Courtesy Caltech / MIT / LIGO Laboratory
The Laser Interferometer Gravitational-wave Observatory (LIGO) has detected gravitational waves, ripples in space and time, from a third pair of black holes that collided. The merger took place 3 billion light-years away, which is the farthest distance yet, and was observed during LIGO's current run, which started November 30 of last year.
- The previous two observations occurred in September and December of 2015, and respectively are 1.3 billion and 1.4 billion light-years away.
What we know now:
- How black holes join in pairs. As black hole pairs spiral around each other they rotate about their own axes, sometimes in the same direction as the orbital motion — but this is the first time at least one of the black holes may not have been aligned with that motion. That implies this black hole pairing could have formed later in their lives. The other theory purports that black holes join in pairs as they are born together, which happens when each star in a pair explodes, thus leaving the black holes spinning in alignment since the original star pair spun in alignment.

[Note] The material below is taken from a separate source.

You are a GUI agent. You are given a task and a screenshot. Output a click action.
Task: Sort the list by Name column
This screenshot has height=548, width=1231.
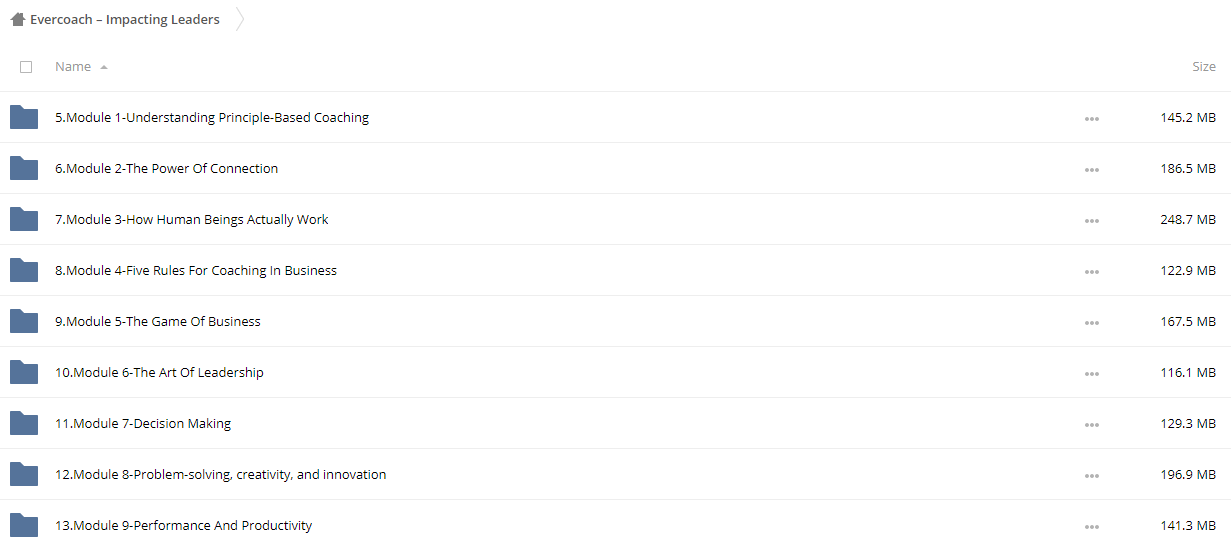click(x=73, y=67)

- The scientists tested Albert Einstein's general theory of relativity, and it held. The theory says that as black holes orbit around each other they lose energy through gravitational waves, or more simply, that massive objects cause distortions in space-time, which results in what we experience as gravity.
What's next: The project will likely expand its network of detectors by this summer to better pinpoint the signals, according to a spokesperson from Virgo, one of the collaborators on the program. The LIGO's next run is in 2018 and National Science Foundation director France Córdova predicts the LIGO will one day deliver observations daily.